■ **TESTO**:
————

Lo scivolone del capo del Governo Giorgia Meloni su benzina e gasolio

Va in queste ore sulla rete un video del 2019 nel quale Giorgia Meloni, oggi presidente del Consiglio dei Ministri dell’Italia, chiedeva l’abolizione delle accise sui carburanti. Il video crea difficoltà al capo del Governo, perché le opposizioni l’accusano di incoerenza: promettere una cosa in campagna elettorale per poi fare l’opposto. La polemica ci sta tutta, perché l’attuale esecutivo ha deciso di tagliare gli sconti fiscali sui carburanti, facendo schizzare all’insù il prezzo di benzina e gasolio. La premier si difende dicendo che nel 2019 le condizioni economiche non erano quelle di oggi. Nel video di ieri della ormai consueta ‘Agenda di Giorgia’, la presidente del Consiglio si difende così: “Gira da più parti un video del 2019 nel quale io facendo benzina con la mia auto parlavo della necessità di tagliare le accise sulla benzina e naturalmente non avendo il governo deciso di cambiare la norma del precedente governo che prevedeva che il taglio delle accise sarebbe terminato alla fine di quest’anno si è detto ‘la Meloni è incoerente’ perché in campagna elettorale vi promette alcune cose e poi al governo ne fa altre. Ora siccome io sono una persona abbastanza seria non è un caso che quel video sia del 2019 e non di quest’ultima campagna elettorale”. Il problema, come fa notare Il Fatto Quotidiano, è che al punto 17 del programma di Fratelli d’Italia si legge che tra gli obiettivi del partito c’è anche la “sterilizzazione delle entrate dello Stato da imposte su energia e carburanti e automatica riduzione di Iva e accise” (qui l’articolo de Il Fatto Quotidiano).

————

■ **COMPITI DA SVOLGERE**:
a. Secondo l'articolo sulle accise, perché il video del 2019 mette in difficoltà Giorgia Meloni? Rispondi in una o tre frasi.
b. Continua l'articolo sulle accise dei carburanti a partire dalla sua ultima frase.
Il materiale che segue è separato dall'articolo sulle accise.

■ **Dati di puntamento del bersaglio**:
————

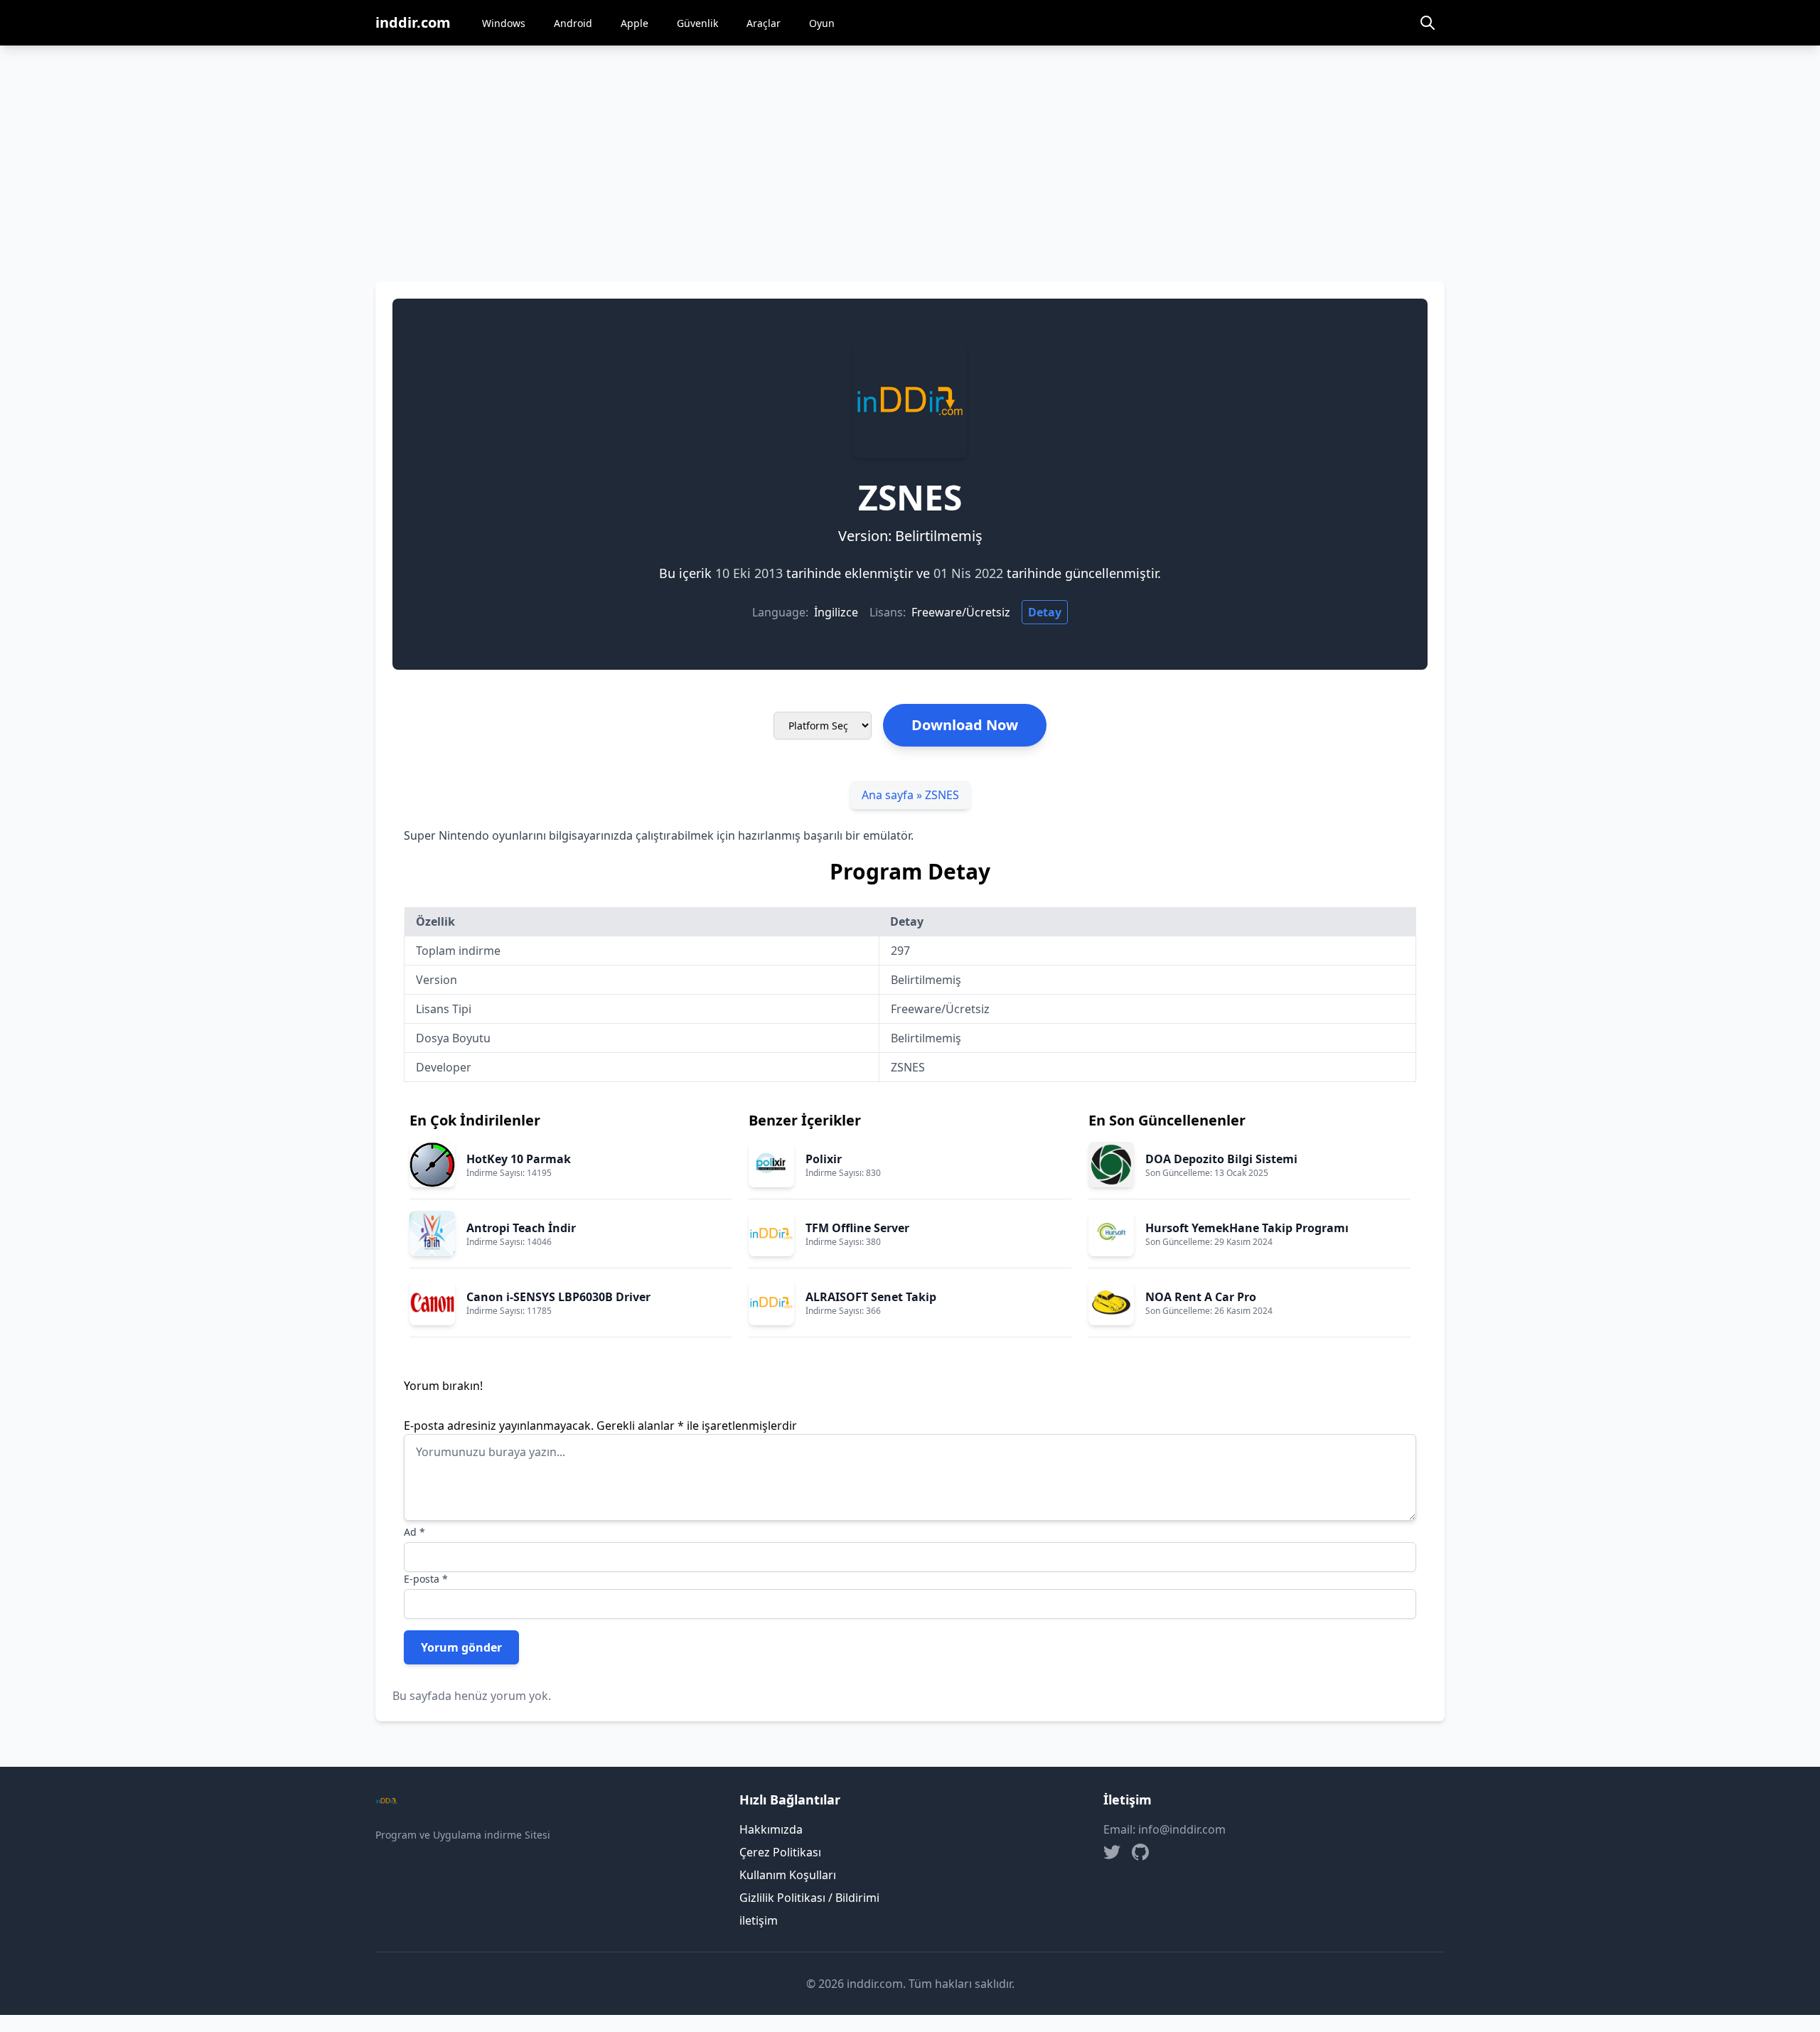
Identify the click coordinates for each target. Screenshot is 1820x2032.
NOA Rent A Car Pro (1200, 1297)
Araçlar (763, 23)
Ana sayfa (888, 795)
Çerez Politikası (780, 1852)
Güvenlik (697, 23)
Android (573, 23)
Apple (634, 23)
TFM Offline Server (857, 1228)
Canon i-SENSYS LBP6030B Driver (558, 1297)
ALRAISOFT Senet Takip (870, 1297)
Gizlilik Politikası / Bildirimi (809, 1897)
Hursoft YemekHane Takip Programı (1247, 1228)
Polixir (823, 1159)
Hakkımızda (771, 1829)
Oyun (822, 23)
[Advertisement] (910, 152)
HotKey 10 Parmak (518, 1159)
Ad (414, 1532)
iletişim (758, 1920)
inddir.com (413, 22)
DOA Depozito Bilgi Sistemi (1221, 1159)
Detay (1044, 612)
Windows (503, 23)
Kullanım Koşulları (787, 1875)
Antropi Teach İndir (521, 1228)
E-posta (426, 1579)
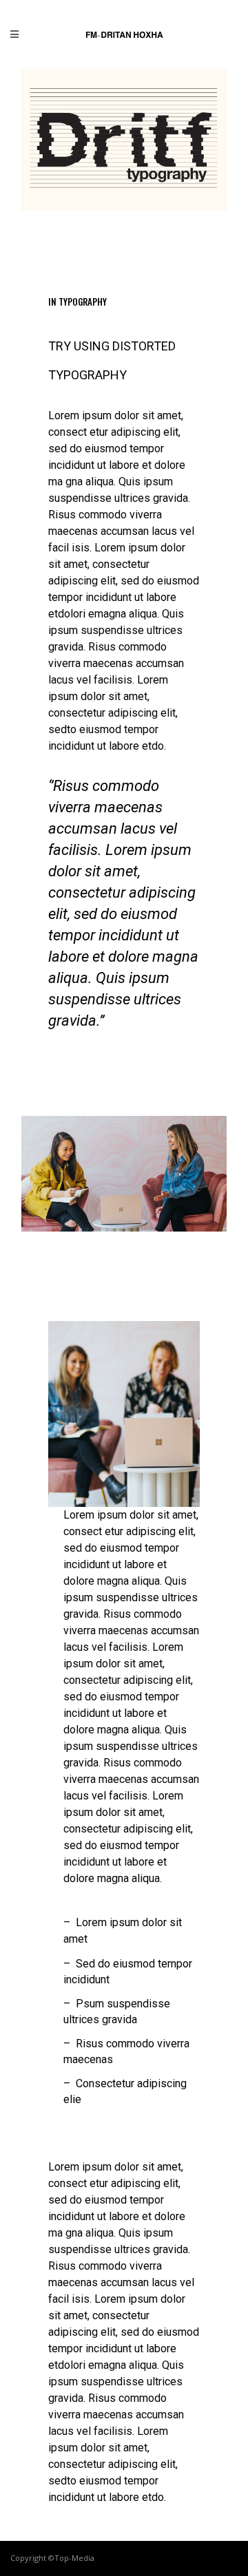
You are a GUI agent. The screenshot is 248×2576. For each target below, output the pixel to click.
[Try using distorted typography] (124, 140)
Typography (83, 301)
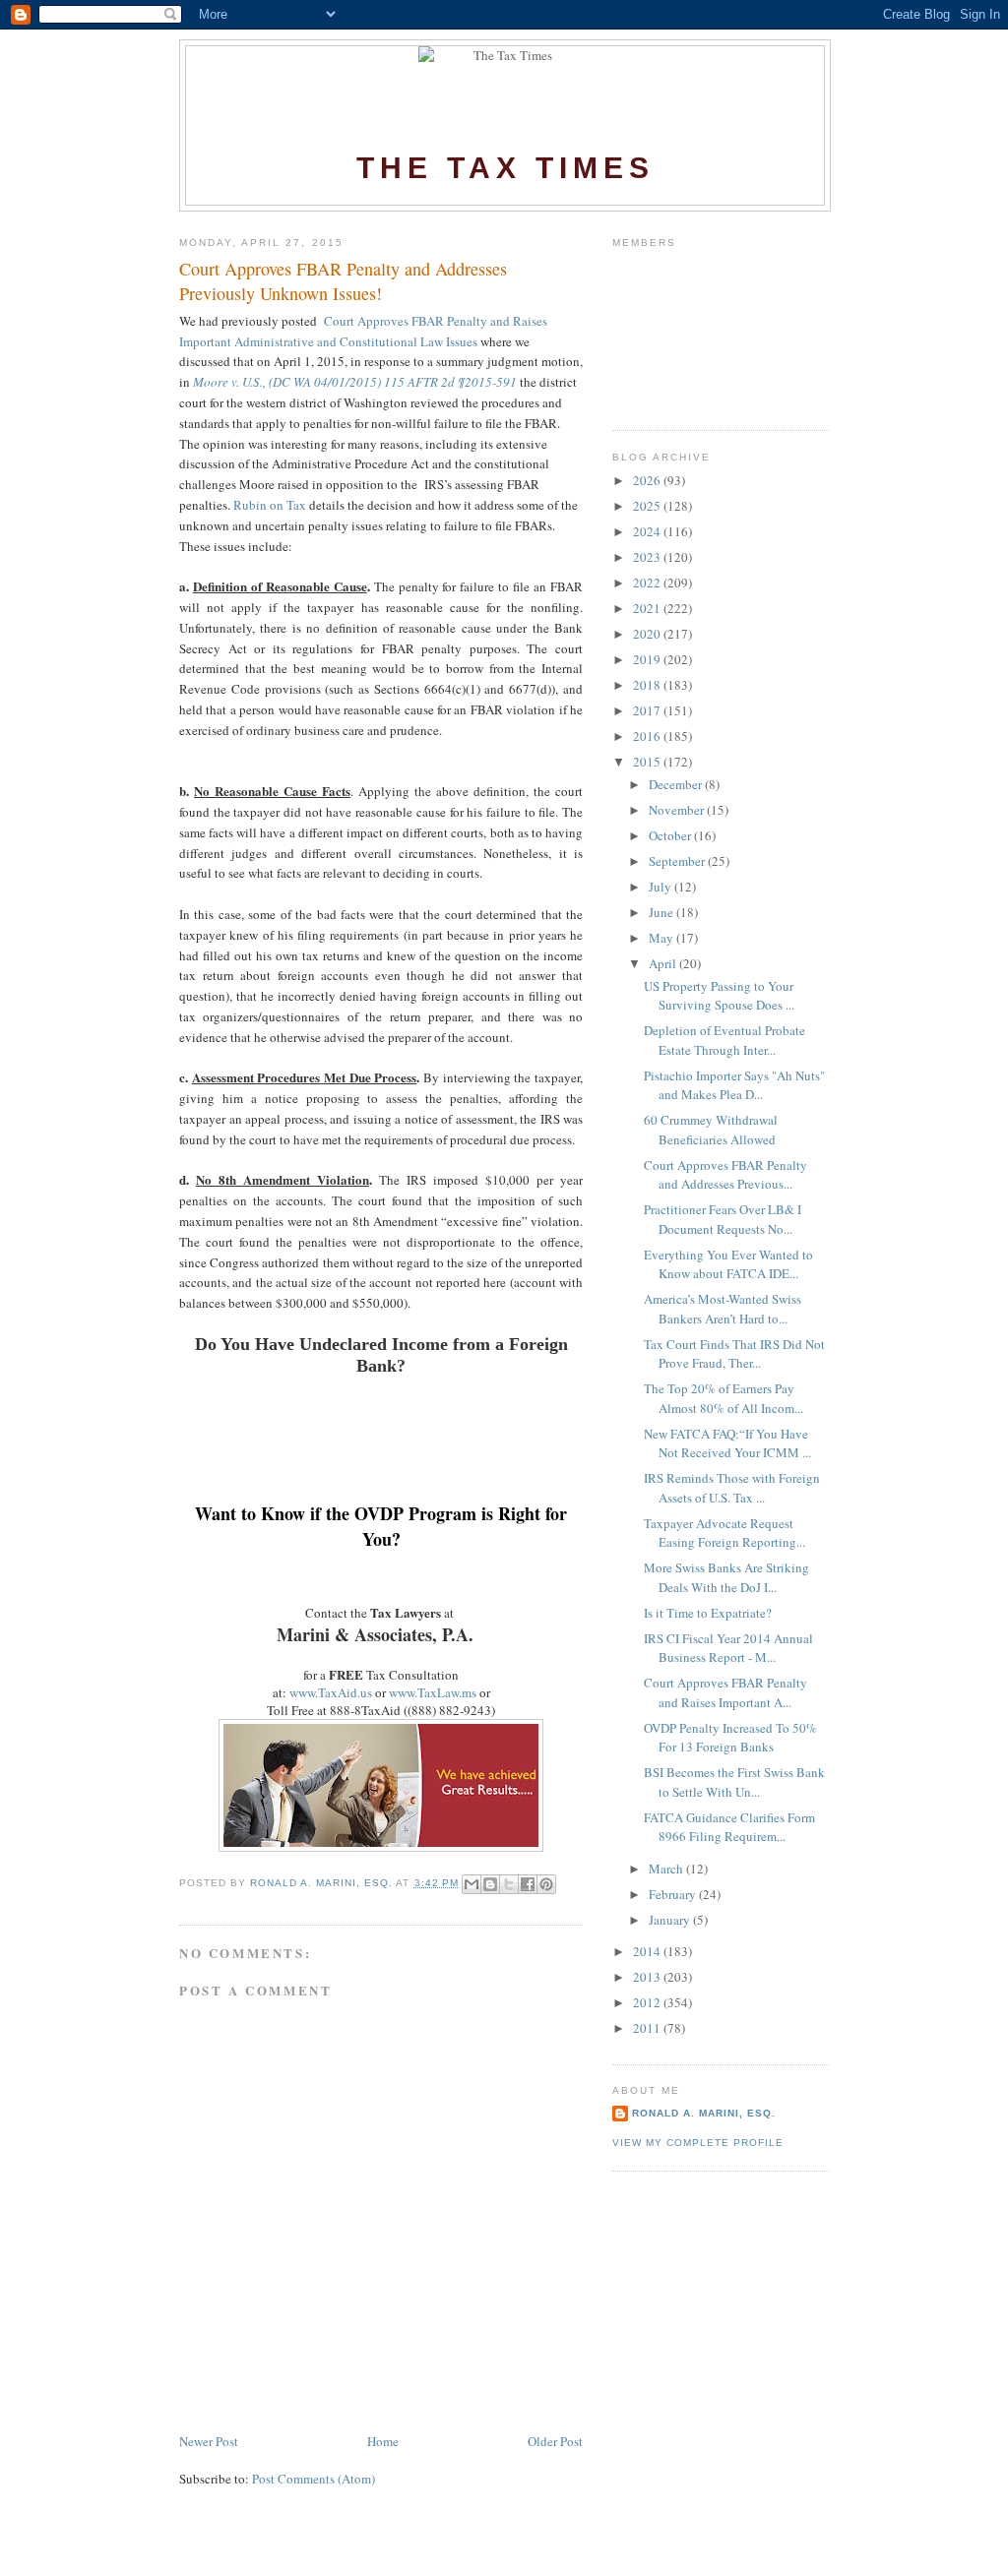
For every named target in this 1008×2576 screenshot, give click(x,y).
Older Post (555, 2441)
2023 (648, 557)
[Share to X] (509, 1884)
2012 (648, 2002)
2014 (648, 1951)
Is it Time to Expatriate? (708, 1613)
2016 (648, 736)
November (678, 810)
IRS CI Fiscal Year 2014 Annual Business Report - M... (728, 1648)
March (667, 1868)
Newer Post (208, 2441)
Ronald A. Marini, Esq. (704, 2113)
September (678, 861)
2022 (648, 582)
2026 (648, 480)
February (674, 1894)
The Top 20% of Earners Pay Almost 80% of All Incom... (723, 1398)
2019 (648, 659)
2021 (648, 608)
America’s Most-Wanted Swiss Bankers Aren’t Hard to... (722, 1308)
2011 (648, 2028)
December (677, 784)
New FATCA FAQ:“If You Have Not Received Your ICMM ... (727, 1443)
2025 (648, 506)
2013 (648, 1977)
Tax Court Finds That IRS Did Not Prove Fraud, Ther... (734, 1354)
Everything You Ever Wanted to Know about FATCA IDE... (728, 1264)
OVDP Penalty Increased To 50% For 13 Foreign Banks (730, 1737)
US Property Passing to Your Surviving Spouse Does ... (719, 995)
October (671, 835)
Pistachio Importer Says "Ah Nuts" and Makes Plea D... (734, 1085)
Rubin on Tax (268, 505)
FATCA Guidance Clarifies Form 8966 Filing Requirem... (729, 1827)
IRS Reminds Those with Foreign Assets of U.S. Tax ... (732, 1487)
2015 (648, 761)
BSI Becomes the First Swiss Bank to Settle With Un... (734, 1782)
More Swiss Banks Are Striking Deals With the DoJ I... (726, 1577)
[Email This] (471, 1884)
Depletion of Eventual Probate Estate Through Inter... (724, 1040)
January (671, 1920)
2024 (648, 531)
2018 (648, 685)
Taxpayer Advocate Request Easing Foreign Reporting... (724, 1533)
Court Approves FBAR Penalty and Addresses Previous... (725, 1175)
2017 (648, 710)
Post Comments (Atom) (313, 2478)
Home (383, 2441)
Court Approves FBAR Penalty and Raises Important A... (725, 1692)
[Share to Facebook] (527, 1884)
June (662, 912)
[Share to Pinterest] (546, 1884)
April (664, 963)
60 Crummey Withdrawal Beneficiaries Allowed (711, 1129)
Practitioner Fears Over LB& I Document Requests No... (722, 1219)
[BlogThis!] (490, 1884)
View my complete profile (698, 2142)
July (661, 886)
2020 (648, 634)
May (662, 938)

————

■ **RISPOSTE AI COMPITI**:
a. Il video crea difficoltà a Giorgia Meloni perché le opposizioni la accusano di incoerenza, cioè di promettere una cosa in campagna elettorale e poi fare l'opposto. Nel 2019 chiedeva l'abolizione delle accise sui carburanti. Il suo governo invece ha deciso di tagliare gli sconti fiscali su benzina e gasolio, facendone salire il prezzo.

b.
E’ inutile girarci attorno: il taglio degli sconti fiscali sui carburanti, soprattutto in questo momento storico, è un gravissimo errore di ‘sintassi’ economica che crea inflazione e ulteriori difficoltà ad imprese e famiglie

A nostro modesto avviso il Governo Meloni ha sbagliato a tagliare gli sconti fiscali sui carburanti. Per almeno due buoni motivi. Il primo motivo è che ha prestato il fianco alle opposizioni, che stanno mettendo in luce l’oggettiva incoerenza del capo del Governo e di Fratelli d’Italia. Il secondo motivo è più grave. Come scriviamo già da giorni, in Italia il 90% delle merci ‘viaggia’ sui mezzi gommati; ciò significa che un aumento del prezzo della benzina e del gasolio provoca automaticamente un aumento dei prezzi delle merci che ‘viaggiano’ sui mezzi gommati. In parole più semplici, il taglio degli sconti sui carburanti, soprattutto in questa fase storica, fa aumentare il livello generale dei prezzi, cioè l’inflazione. Il Governo Meloni è in grande difficoltà perché, a differenza dei Governi che l’hanno preceduta, ha scelto di non indebitare ulteriormente l’Italia. Questo ha comportato inevitabili sacrifici. L’errore commesso dal Governo è quello di aver inserito il taglio degli sconti fiscali tra i provvedimenti tesi a ridurre le spese dello Stato. Obiettivo – lo ribadiamo – sbagliato, perché ha fatto schizzare all’insù l’inflazione e perché neanche tornando indietro su tale provvedimento chi ha alzato i prezzi li riabbasserà. Per trovare risorse poteva tagliare altrove. Né convince la scusa addotta la presidente del Consiglio per giustificare il taglio degli sconti fiscali ai carburanti, e cioè che preferisce erogare queste somme a chi ne ha più bisogno, perché tra gli automobilisti ci sono anche persone “che hanno bisogno” e che il Governo sta penalizzando. Insomma, la toppa della presidente Meloni si sta rivelando peggiore del buco che si cerca di nascondere. Sarebbe stato molto più corretto ammettere di essere stata incoerente.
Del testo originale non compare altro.